Very telling is a quote from a practicing abortionist, Dr. Don Sloan. When Sloan wrote his book “Choice: a Doctor’s Experience with the Abortion Dilemma” in 2002, he had already performed over 20,000 abortions. He said:
"If a woman with a serious illness- heart disease, say, or diabetes- gets pregnant, the abortion procedure may be as dangerous for her as going through pregnancy … with diseases like lupus, multiple sclerosis, even breast cancer, the chance that pregnancy will make the disease worse is no greater that the chance that the disease will either stay the same or improve.
And medical technology has advanced to a point where even women with diabetes and kidney disease can be seen through a pregnancy safely by a doctor who knows what he’s doing. We’ve come a long way since my mother’s time….The idea of abortion to save the mothers’ life is something that people cling to because it sounds noble and pure- but medically speaking, it probably doesn’t exist. It’s a real stretch of our thinking.” (1)Dr. Sloan is of the opinion that abortion is never necessary to save a woman’s life at any time in pregnancy. He believes that “life of the mother” argument is a smoke screen, a useful argument, but not based on fact. It is true that in some cases, pregnancy can complicate illness, but even this abortion provider admits that in most cases, a competent doctor can see a woman through even the most difficult pregnancy.
A 2014 Study has revealed differences of up to 100% of maternal deaths among global reports and official figures from a number of countries of the American continent. Considering the women’s education level may significantly improve the estimates.
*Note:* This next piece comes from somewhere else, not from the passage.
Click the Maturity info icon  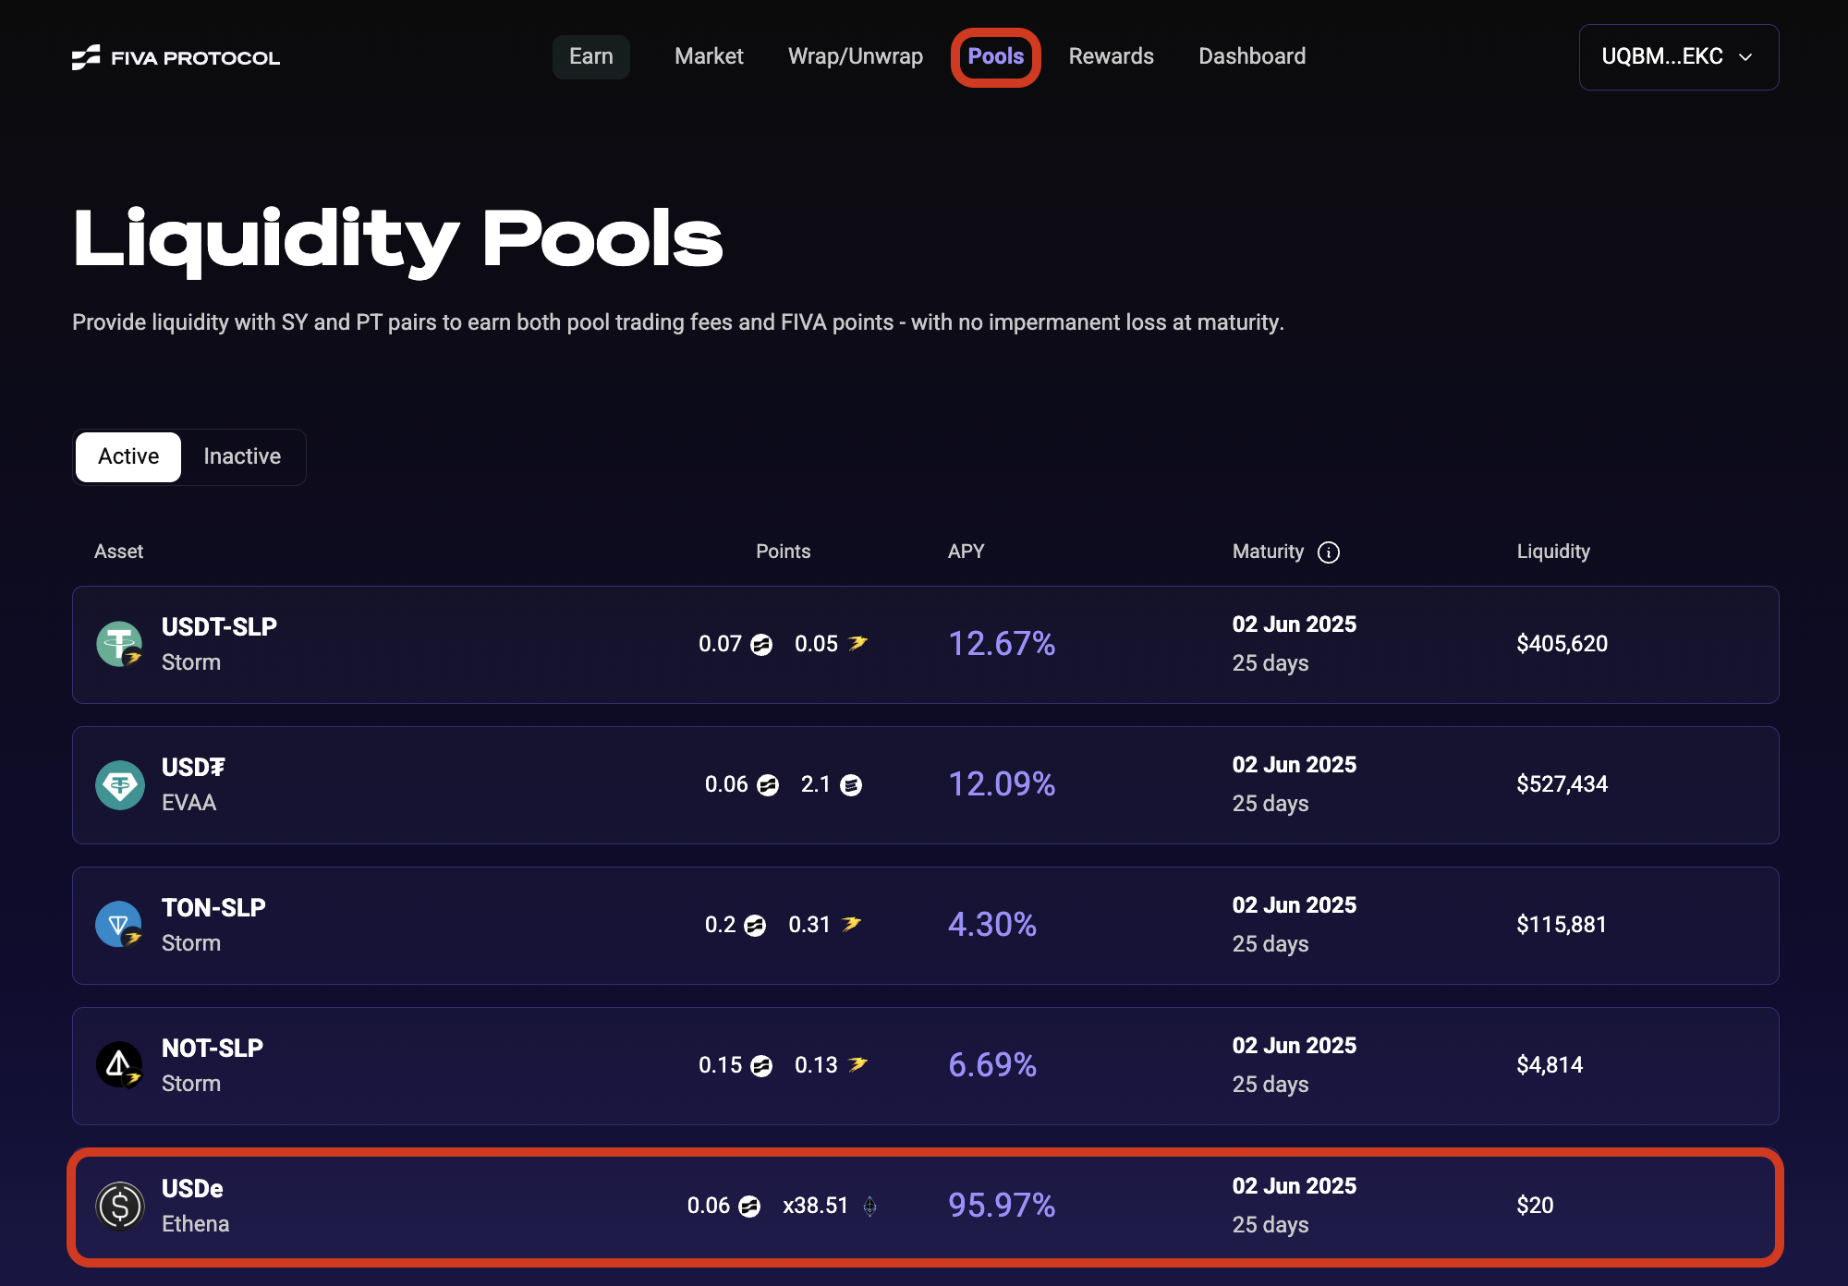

The 5th Millennium Development Goal proposed by the United Nations (UN) is aimed to decrease maternal mortality by 75% before 2015. One year away from the deadline to achieve this goal, several global reports monitoring progress in maternal health in UN member countries have been published.Most reports use mathematical models to estimate maternal mortality for each country, which is an indicator used for direct comparison to evaluate progress in maternal health. A new study by researchers at the MELISA Institute compared maternal mortality values informed in three global reports with figures obtained from official data from eight countries with reliable vital statistics in the Americas, including the United States, Mexico and Chile.The research, published in the British journal Public Health, reveals that two recent global reports show discrepancies between 14% and 100% when compared with official maternal mortality figures from the countries evaluated. In contrast, a third independent report, conducted by researchers from the Institute for Health Metrics and Evaluation (IHME), University of Washington, published in The Lancet was considerably more accurate. According to this new study by Koch et al., considering the women’s education level may significantly increase the accuracy of the estimates. In fact, the utilization of this variable in the global report by the IHME apparently increased the accuracy of maternal death estimates.